Right now I am missing those few immensely! I need a good slap in the face. (If you know this Tricha, you also know that she regularly feels that she needs a slap in the face, so this doesn't really say much.) The above paragraph describes my feelings right now, even though I am desperate for human interaction... so not exactly. I do know that this is just a mood, just a temporary state of mind which I will recover from, but I can't see the end of the tunnel. It just gets darker and darker...
I want to shave off all my hair and am scared that I'm going to do something like this in my sleep or something. It's really bad right now. I haven't been this crazy in a long time, and I'm frightened! Now of course, I have no roommate to walk in and interupt me (or even the fear of her walking in and catching me in the act). Yes, my family is here, but they respect my privacy, my space, and my time to get work done, which is fabulous. Don't get me wrong; I need it sometimes so I actually get something done. My problem is that that is when I rip it all out or am tempted to do stupid things!
In college, I would have called or texted a bunch of friends while feeling like this to see if we could hang out or run to the spot to grab a midnight snack or just study together. That unfortunately is not an option at this stage in my life. College dorm life was perfectly suited for me! I mean it. I constantly had people available to keep me accountable and sane (all hours of day and night!) but also had the ability and opportunity to get work done. I could have a pretty flexible schedule to work around whatever hours I wanted to sleep (or not). (The latter is not necessary of course but nice!)
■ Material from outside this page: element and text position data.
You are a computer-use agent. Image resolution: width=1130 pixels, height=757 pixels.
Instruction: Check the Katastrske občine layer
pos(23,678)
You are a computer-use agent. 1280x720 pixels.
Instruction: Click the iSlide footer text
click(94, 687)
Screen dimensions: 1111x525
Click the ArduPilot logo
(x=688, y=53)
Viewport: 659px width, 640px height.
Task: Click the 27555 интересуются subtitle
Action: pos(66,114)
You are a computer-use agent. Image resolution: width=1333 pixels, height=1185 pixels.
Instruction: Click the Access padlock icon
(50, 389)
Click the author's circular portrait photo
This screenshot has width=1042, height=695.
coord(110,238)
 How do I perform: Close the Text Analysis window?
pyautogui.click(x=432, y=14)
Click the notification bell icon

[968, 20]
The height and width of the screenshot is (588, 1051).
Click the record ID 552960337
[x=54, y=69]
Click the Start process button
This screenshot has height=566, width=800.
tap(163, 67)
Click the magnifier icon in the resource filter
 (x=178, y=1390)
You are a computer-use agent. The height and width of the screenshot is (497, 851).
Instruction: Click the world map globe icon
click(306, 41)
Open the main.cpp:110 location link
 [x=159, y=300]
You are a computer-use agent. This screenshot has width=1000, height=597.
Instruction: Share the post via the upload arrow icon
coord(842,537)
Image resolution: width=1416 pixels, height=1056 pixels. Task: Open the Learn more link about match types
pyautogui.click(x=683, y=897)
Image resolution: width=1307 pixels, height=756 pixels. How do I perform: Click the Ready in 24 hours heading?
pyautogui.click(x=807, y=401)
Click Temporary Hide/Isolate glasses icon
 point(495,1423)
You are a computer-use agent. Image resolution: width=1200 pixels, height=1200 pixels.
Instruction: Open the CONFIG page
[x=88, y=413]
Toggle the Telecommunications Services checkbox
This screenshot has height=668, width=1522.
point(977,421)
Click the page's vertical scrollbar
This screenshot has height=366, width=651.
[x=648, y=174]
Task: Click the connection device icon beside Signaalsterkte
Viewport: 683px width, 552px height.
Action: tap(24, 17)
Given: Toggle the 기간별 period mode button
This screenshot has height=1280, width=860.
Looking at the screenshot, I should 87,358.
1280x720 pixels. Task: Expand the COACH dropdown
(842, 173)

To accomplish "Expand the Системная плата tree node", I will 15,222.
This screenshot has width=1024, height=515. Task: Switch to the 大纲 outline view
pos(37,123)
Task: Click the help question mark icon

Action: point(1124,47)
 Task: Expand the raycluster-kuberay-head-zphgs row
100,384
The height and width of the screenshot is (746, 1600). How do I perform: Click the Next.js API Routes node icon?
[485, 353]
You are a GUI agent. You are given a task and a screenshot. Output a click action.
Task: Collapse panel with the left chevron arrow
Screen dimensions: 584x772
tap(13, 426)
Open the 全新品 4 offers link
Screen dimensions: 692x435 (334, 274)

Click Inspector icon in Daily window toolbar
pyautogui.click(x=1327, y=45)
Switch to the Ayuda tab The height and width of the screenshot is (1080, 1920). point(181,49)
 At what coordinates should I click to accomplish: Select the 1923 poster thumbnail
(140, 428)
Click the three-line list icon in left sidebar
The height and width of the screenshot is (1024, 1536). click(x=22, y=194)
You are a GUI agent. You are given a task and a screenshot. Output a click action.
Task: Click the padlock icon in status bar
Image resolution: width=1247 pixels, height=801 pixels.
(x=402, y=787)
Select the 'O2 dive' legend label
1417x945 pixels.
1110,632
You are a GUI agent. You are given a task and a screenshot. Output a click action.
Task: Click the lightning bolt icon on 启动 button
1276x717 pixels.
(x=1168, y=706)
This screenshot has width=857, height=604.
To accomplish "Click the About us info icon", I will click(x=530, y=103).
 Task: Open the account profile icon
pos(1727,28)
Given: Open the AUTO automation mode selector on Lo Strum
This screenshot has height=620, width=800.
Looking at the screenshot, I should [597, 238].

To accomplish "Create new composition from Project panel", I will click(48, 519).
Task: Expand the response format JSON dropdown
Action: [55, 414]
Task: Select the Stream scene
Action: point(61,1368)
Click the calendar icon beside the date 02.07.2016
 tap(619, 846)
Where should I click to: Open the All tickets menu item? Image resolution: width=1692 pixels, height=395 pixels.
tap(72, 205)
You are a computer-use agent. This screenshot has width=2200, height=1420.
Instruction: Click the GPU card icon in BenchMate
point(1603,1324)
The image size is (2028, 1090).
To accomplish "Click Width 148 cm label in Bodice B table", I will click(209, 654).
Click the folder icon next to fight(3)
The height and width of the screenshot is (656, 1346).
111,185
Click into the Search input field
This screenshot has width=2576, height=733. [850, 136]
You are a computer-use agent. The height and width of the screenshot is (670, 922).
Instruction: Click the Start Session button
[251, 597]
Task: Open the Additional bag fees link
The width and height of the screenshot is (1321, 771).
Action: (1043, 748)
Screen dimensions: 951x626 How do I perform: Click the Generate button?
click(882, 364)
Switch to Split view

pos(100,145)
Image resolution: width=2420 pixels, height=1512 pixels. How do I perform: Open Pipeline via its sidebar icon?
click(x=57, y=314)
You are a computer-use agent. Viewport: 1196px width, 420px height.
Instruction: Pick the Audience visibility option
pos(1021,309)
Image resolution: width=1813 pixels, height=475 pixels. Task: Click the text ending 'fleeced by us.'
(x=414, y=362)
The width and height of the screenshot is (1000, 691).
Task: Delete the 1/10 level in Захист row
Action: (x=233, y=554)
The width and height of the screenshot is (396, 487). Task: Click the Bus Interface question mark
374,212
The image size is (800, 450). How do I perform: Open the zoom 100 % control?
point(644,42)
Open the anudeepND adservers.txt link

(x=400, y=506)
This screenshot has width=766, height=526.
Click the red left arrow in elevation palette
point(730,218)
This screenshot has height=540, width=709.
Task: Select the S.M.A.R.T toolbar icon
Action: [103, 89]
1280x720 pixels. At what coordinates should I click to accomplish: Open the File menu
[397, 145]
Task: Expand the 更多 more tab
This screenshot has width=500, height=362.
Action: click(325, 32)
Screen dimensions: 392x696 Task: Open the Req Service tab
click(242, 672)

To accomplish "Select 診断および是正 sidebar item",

Thank you for taking the time to read my rant. You're probably pretty worried about me at this point, but please remember that sometimes just writing it out makes things better (not always). If you have any ideas for me, please share! The saddest part about this rant is that this feeling has been building up for a while; it did not suddenly overtake me today. I do not think it is finished yet either. PRAY and help if you can. Thanks.